Po ukończeniu wyżej wymienionej uczelni byli studenci pracowali nie tylko jako nauczyciele, dyrektorzy szkół, ale też często zajmowali stanowiska w komitetach wykonawczych, na szczeblu partyjnym. Takie było prawo ówczesnej rzeczywistości.
Dyrektorem instytutu był Włodzimierz Czeczot, bardzo lubiany, ceniony, szanowany człowiek. Miał wielkie doświadczenie w pracy kierowniczej. Wykładał historię, potrafił donieść do każdego studenta wiadomości historyczne w sposób dostępny, poprzez zachętę, dobre słowo. Dla każdego też pracownika był wyrozumiały, często pobłażliwy. Pamiętamy jego specyficzny akcent, trochę z białoruską naleciałością.
Kierownikiem i wykładowcą wychowania fizycznego był Leonid Babudży, Gruzin. Rozmawiał tylko po rosyjsku. W instytucie działały drużyny lekkiej atletyki, koszykówki, siatkówki. Babudży był dobrym organizatorem wszystkich imprez sportowych. Braliśmy udział w zawodach rejonowych, ogólnokrajowych. Pracowałem jako laborant w gabinecie wychowania fizycznego, dbałem o sprzęt sportowy oraz szykowałem wszystko, co było potrzebne do pracy naszego kierownika sportowego i trenerów. Pan Babudży był człowiekiem wymagającym, jednocześnie wyrozumiałym. Dobrze nam się ze sobą współpracowało. Świetnie byliśmy przygotowani w różnych dyscyplinach sportu. Gdy studiowaliśmy ze Stanisławem Kodzisem w Kowieńskim Instytucie Wychowania Fizycznego, nie mieliśmy większych trudności w zdawaniu norm z wymaganych dyscyplin sportu.
Studiowałem na wydziale fizyczno-matematycznym. Kierował wydziałem pan Ciunaitis. Mało się udzielał pracy ze studentami. Robił wrażenie człowieka bardzo zajętego, a brać studencka potrzebowała uwagi, dobrego słowa, wsparcia.

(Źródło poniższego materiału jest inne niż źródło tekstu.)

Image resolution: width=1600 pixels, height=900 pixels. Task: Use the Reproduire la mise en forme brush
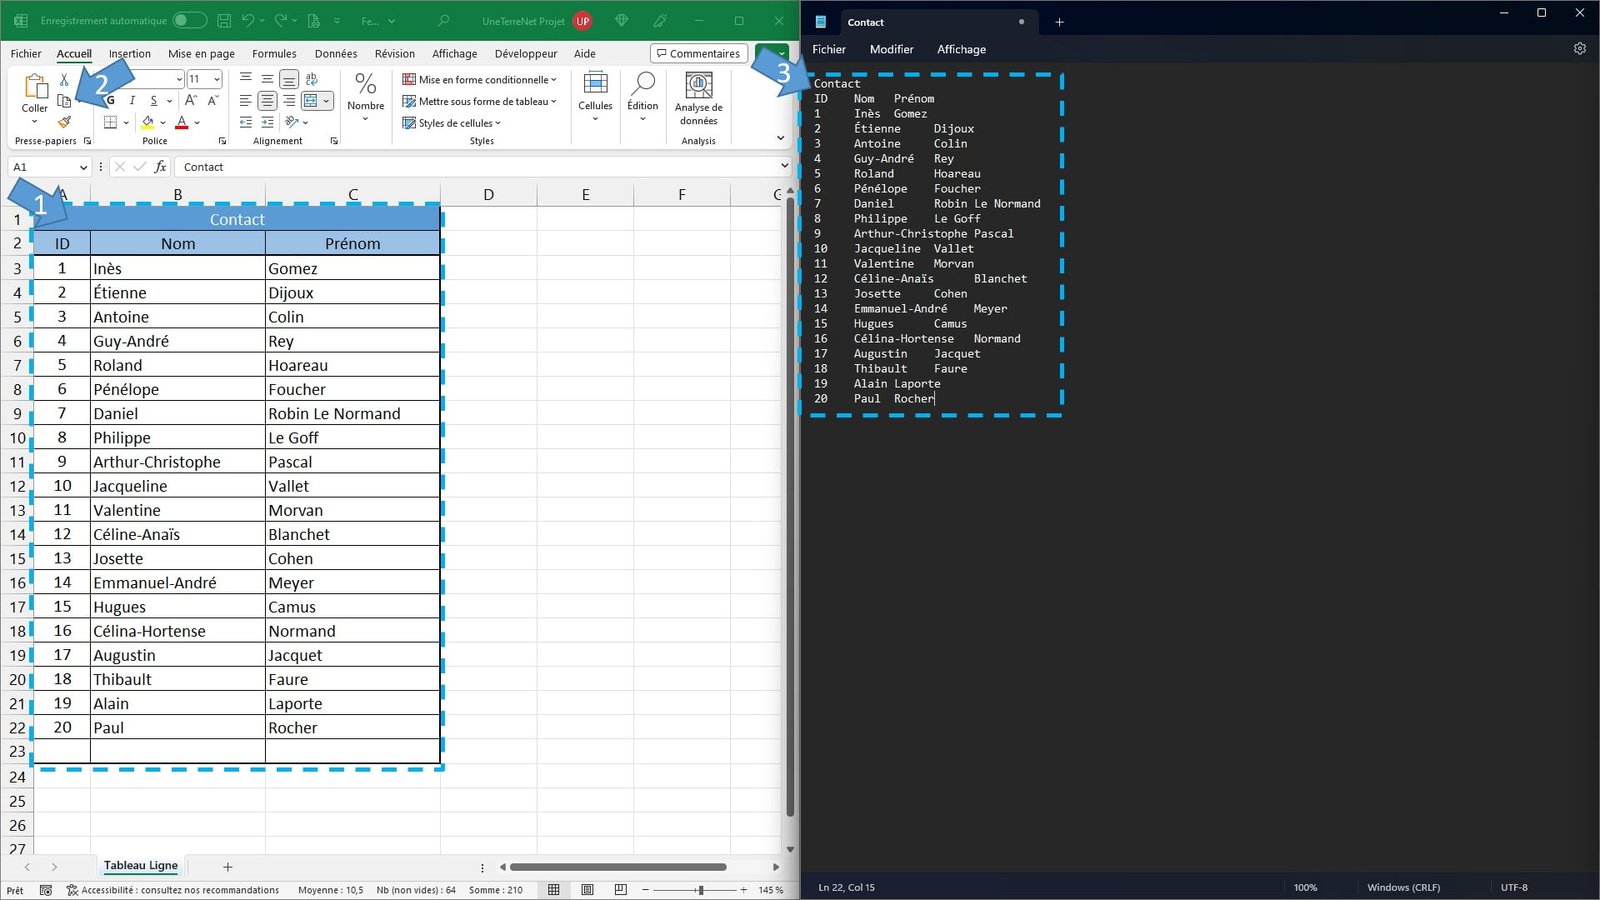64,122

Wielu z nas żyło bardzo skromnie: stypendium niskie, w rodzinach też się nie przelewało. Więc ja i kilku moich kolegów z roku, którzy nie stronili od pracy fizycznej, dorabialiśmy na kolei przy wyładowywaniu węgla kamiennego z wagonów. Praca była ciężka, brudna, nocna. Po niedospanej nocy szliśmy na wykłady. Przypominam wykłady z wyższej matematyki pana Chmielewskiego. Trudny to przedmiot. Należało bardzo uważać, skupiać się na tym, co mówi wykładowca, skrzętnie notować. A jeśli noc spędziliśmy ciężko fizycznie pracując?... Trudno o uwagę. Pan Chmielewski często widział nasze zmęczenie. Robił przerwy pedagogiczne – rysował obiema rękami na tablicy serce przebite strzałą miłości. Ożywiało to atmosferę, słychać było śmiech. Innym razem kazał nam podejść do okna i patrzeć w dal i bliżej. To było ćwiczenie dla wzroku.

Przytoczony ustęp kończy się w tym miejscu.